Rio menyenderkan tubuhnya diranjang, dan memasang wajah kecewa. Setelah membereskan seluruh perlengkapannya ke koper, Naomi duduk disamping ranjang dan mencium Rio dengan hangat. Ciumannya semakin dalam saat Rio mendorong tubuh Naomi kedalam pelukannya.

"Bukan salah kamu" Ucap Naomi saat ia berhasil melepaskan dirinya dari Rio.

"Aku pergi dulu ya, kamu jaga diri. Semangat terus. Nanti aku kabarin kalau aku sudah sampai di Jepang" Pamit Naomi.

Saat Naomi turun ke lobi, sebuah mobil hitam sudah menunggu dengan Kubo yang berada didalam mobil. Naomi masuk kedalam mobil sembari menyeret dan memasukkan koper kedalam bagasi. Ia tersenyum saat melihat Kubo, meski Kubo sama sekali tak menoleh padanya.

"Tangan kamu kenapa?" Tanya Naomi saat ia melihat telapak tangan Kubo yang dibalut dengan perban putih.

"Kamu luka dimana? Kenapa ga ngabarin aku?" Tambah Naomi.

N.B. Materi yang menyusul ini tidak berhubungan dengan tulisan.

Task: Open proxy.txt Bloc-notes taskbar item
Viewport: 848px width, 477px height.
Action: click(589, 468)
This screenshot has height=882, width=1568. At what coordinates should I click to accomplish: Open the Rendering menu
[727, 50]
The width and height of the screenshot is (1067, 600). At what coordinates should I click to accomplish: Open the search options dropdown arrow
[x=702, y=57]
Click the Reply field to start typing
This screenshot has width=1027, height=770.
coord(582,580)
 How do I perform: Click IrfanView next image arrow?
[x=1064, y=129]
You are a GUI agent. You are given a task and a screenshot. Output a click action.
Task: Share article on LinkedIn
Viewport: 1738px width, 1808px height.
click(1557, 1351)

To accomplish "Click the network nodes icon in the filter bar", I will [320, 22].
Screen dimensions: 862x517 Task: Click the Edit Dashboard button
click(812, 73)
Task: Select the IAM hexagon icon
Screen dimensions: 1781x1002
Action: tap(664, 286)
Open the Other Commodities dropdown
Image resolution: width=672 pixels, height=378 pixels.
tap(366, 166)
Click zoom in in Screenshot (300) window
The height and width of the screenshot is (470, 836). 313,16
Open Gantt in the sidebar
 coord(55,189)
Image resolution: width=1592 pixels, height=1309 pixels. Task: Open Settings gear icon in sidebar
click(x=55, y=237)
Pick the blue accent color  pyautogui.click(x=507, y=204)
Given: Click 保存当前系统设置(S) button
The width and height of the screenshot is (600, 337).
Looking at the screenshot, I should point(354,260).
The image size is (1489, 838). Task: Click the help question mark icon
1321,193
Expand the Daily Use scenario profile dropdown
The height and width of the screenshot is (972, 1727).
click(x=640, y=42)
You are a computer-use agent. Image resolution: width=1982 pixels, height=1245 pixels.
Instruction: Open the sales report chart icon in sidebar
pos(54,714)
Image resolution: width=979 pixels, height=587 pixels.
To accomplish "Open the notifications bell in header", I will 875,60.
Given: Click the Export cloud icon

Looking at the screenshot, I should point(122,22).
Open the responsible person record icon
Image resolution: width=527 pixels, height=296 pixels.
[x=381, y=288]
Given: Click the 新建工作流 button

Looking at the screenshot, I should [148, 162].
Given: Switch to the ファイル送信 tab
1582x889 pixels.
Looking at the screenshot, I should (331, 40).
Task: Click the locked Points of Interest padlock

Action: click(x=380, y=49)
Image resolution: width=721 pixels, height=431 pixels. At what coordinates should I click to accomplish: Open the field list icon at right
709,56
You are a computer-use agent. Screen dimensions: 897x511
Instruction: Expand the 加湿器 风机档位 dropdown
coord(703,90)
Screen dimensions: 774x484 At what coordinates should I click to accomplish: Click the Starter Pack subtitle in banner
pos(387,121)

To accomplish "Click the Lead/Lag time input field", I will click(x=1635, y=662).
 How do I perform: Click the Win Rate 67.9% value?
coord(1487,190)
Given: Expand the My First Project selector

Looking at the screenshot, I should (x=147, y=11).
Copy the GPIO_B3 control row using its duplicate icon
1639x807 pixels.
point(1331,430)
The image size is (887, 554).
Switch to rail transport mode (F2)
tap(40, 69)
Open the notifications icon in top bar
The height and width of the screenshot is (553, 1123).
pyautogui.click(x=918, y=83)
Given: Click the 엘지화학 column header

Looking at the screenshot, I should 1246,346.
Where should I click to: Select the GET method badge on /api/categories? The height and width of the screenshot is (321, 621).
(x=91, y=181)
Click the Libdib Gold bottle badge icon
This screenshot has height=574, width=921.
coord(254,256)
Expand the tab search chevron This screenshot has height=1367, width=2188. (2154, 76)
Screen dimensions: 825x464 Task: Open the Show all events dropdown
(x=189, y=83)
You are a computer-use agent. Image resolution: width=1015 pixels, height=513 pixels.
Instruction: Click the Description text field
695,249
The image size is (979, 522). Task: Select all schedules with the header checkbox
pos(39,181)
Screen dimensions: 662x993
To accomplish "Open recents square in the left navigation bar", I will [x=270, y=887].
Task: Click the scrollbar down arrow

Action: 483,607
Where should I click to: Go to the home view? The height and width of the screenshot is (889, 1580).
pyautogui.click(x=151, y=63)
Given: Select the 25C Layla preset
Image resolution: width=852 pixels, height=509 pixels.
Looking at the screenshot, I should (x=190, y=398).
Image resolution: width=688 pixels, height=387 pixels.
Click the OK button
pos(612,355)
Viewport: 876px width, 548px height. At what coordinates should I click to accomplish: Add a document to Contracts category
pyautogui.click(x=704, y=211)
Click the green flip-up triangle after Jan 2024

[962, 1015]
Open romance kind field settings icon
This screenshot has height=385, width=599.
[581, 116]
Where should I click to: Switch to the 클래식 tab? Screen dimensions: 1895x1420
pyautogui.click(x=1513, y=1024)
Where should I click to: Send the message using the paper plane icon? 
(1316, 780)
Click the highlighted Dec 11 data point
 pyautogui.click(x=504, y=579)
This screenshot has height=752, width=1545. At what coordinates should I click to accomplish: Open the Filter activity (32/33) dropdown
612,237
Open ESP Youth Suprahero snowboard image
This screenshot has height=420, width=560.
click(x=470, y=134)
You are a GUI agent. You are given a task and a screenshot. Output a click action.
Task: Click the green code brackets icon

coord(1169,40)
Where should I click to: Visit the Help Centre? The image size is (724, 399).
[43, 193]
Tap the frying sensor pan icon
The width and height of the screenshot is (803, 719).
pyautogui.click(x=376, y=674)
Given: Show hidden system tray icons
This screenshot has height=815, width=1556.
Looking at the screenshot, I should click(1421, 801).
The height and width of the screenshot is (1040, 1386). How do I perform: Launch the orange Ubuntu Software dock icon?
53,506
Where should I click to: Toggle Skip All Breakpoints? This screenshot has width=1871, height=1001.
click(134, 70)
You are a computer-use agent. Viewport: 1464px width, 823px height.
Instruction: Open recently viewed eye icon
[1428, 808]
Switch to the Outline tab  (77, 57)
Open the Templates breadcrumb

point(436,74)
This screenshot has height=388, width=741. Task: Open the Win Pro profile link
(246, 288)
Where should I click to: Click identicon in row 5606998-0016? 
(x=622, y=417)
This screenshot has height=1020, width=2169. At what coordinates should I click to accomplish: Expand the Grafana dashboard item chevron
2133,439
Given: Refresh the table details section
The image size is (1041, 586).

Kubo menepis tangan Naomi yang berusaha menyentuh tangannya. Matanya menatap lurus kearah jalanan Jakarta yang sudah mulai padat dipagi hari. Meski Naomi terus berusaha mencairkan suasana, Kubo sama sekali bergeming. Ia tak merespon semua pertanyaan Naomi, dan sama sekali tak mendengarkan. Bahkan saat ada dipesawat, tempat duduk mereka terpisah. Kubo memilih untuk membeli tiket pesawat dikelas bisnis, dan membiarkan Naomi duduk sendirian.

Pertanyaan pertanyaan mulai bermunculan dipikiran Naomi, bersamaan dengan perasaan khawatir telah terjadi sesuatu pada Kubo. Ia juga berusaha mengirimkan beberapa pesan pada Naya untuk menanyakan soal Kubo. Namun pesannya sama sekali tak direspon oleh Naya.